_Job 1_.
Give the passage of the acorn article again, starting with "The problem is" and going on through "we're not careful.", but change "lone observer" to "single witness".

_Excerpt_.
(begin)

Acorns Disappear Across the Country
Hugh Pickens writes "Botanist Rod Simmons thought he was going crazy when couldn't find any acorns near his home in Arlington County, Virginia. 'I'm used to seeing so many acorns around and out in the field, it's something I just didn't believe,' said Simmons. Then calls started coming in about crazy squirrels. Starving, skinny squirrels eating garbage, inhaling bird feed, greedily demolishing pumpkins. Squirrels boldly scampering into the road. And a lot more calls about squirrel roadkill. Simmons and Naturalist Greg Zell began to do some research and found Internet discussion groups, including one on Topix called 'No acorns this year,' reporting the same thing from as far away as the Midwest up through New England and Nova Scotia. 'We live in Glenwood Landing, N.Y., and don't have any acorns this year. Really weird,' wrote one. 'None in Kansas either! Curiouser and curiouser.' The absence of acorns could have something to do with the weather and Simmons has a theory about the wet and dry cycles. But many skeptics say oaks in other regions are producing plenty of acorns, and the acorn bust is nothing more than the extreme of a natural boom-and-bust cycle. But the bottom line is that no one really knows. 'It's sort of a mystery,' Zell said."
...to what the majority of comments to this article will be related, given the delicious quotes like this in the article:'
Of course, these will be ignored on page two of the story:
I know it's not a popular sentiment here, but Beware the church of climate alarm.
The problem is a lone observer in a single locale can muster up a climate scare like this and apparently get attention. Here in my area we too saw a large crop of at least the large variety of acorns. These are the kinds of things that we'll find Al Gore referencing if we're not careful.

(end)

(Data for locating words and elements)
(begin)

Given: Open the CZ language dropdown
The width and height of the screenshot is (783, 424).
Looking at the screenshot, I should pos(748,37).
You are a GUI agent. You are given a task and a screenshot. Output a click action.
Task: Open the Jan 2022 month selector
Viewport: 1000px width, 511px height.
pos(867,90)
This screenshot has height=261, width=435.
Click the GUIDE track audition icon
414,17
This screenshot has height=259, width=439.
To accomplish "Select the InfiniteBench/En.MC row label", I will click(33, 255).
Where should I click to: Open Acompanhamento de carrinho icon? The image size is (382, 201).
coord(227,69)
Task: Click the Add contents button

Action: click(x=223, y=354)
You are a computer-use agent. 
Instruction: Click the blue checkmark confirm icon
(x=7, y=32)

(end)
(begin)

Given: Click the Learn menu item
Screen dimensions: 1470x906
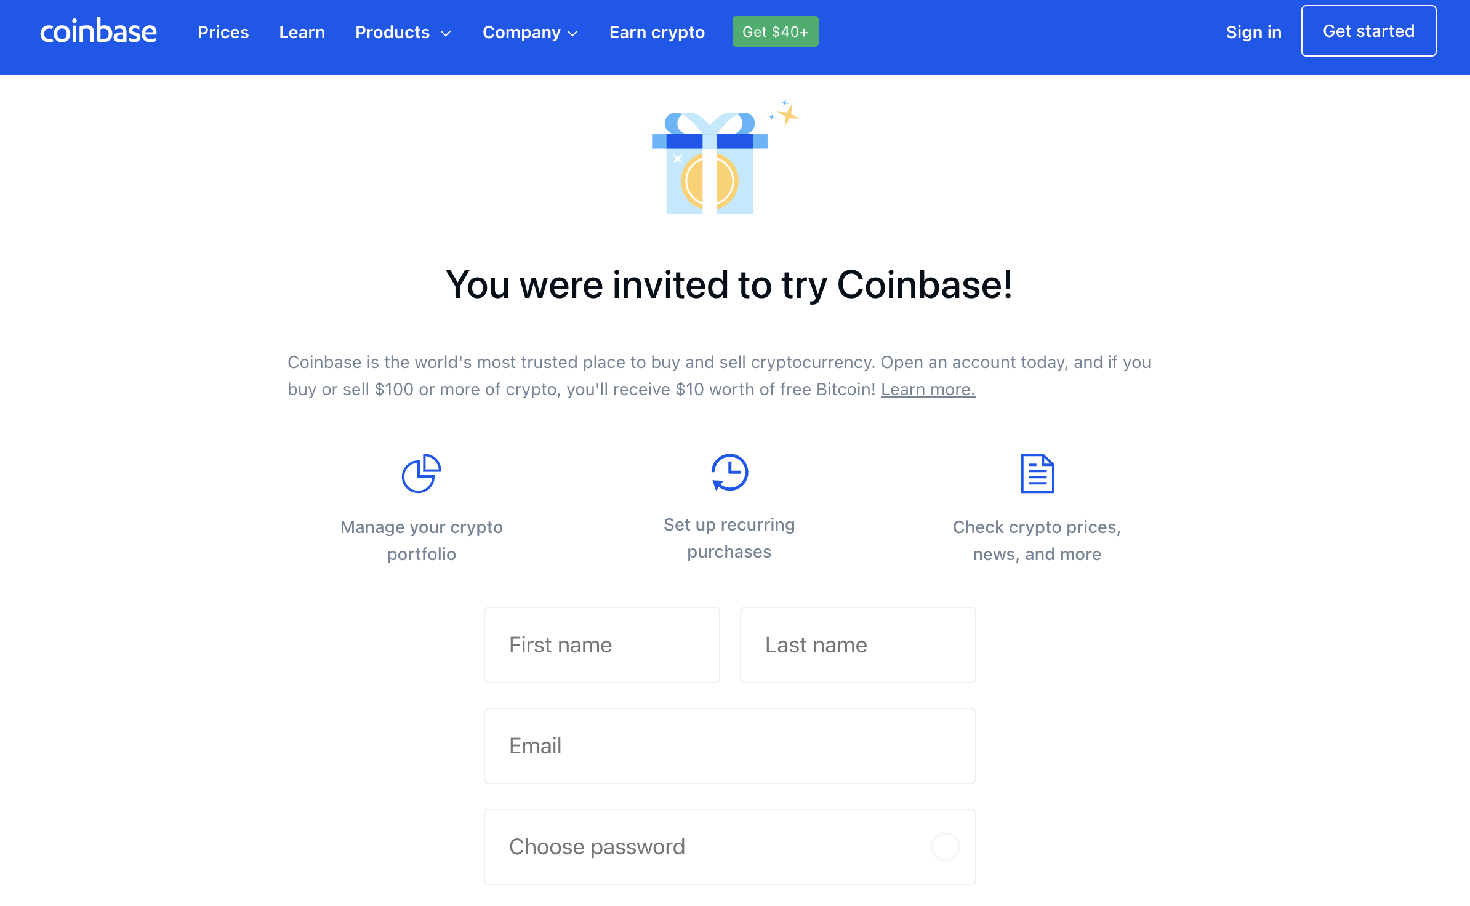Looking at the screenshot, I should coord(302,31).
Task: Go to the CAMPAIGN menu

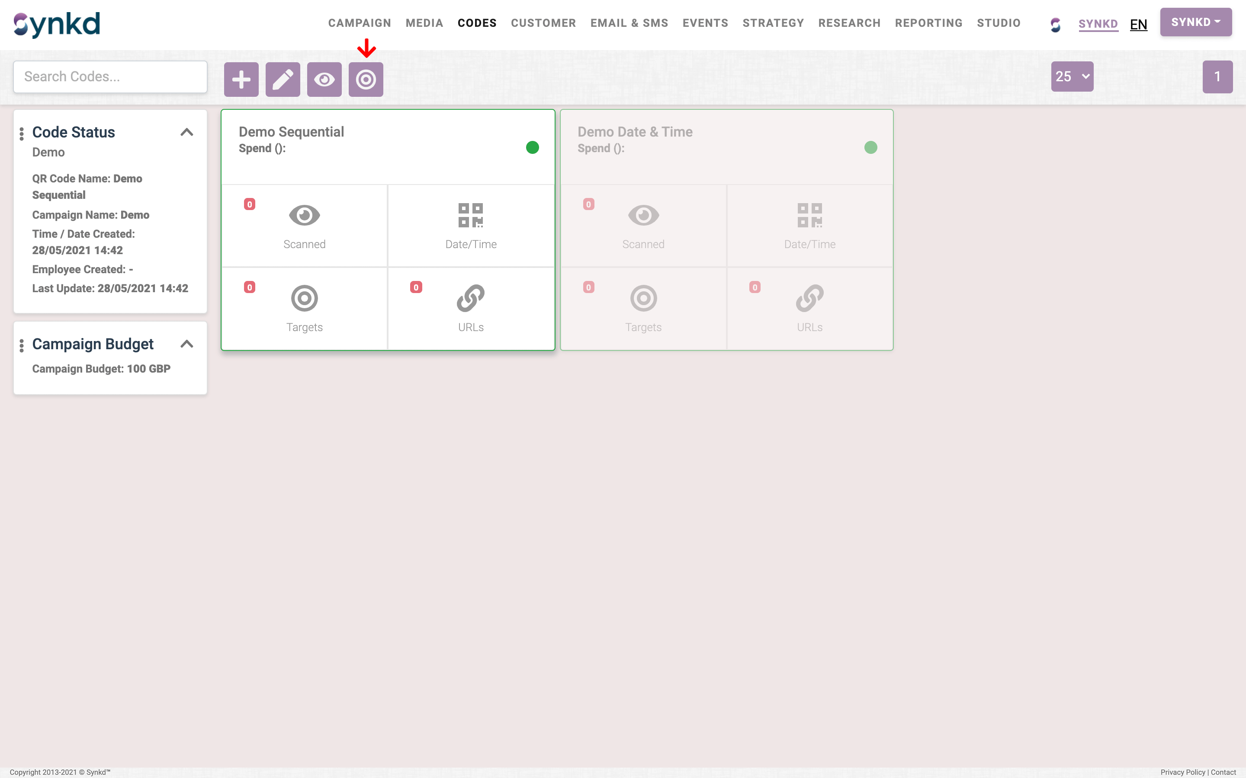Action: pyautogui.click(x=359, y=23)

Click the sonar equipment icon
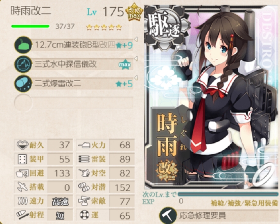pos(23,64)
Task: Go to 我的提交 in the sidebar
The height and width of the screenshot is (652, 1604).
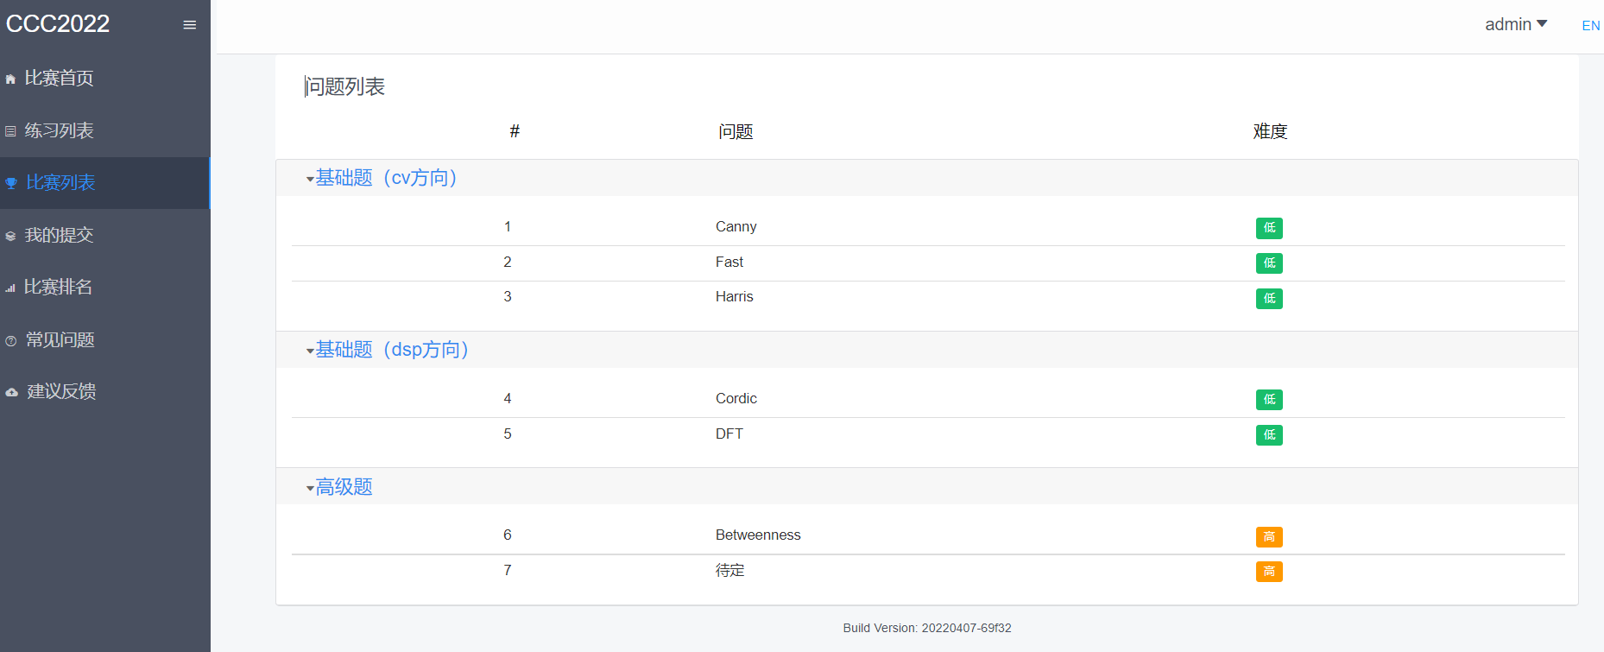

(end)

_Job 2_.
Write out the rows word for word, starting with the line with "Given: Open the CZ language dropdown" and going on through the line with "(x=7, y=32)", both included.

_Solution 1_.
The problem is a single witness in a single locale can muster up a climate scare like this and apparently get attention. Here in my area we too saw a large crop of at least the large variety of acorns. These are the kinds of things that we'll find Al Gore referencing if we're not careful.

_Solution 2_.
Given: Open the CZ language dropdown
The width and height of the screenshot is (783, 424).
Looking at the screenshot, I should pos(748,37).
You are a GUI agent. You are given a task and a screenshot. Output a click action.
Task: Open the Jan 2022 month selector
Viewport: 1000px width, 511px height.
pos(867,90)
This screenshot has height=261, width=435.
Click the GUIDE track audition icon
414,17
This screenshot has height=259, width=439.
To accomplish "Select the InfiniteBench/En.MC row label", I will click(33, 255).
Where should I click to: Open Acompanhamento de carrinho icon? The image size is (382, 201).
coord(227,69)
Task: Click the Add contents button

Action: click(x=223, y=354)
You are a computer-use agent. 
Instruction: Click the blue checkmark confirm icon
(x=7, y=32)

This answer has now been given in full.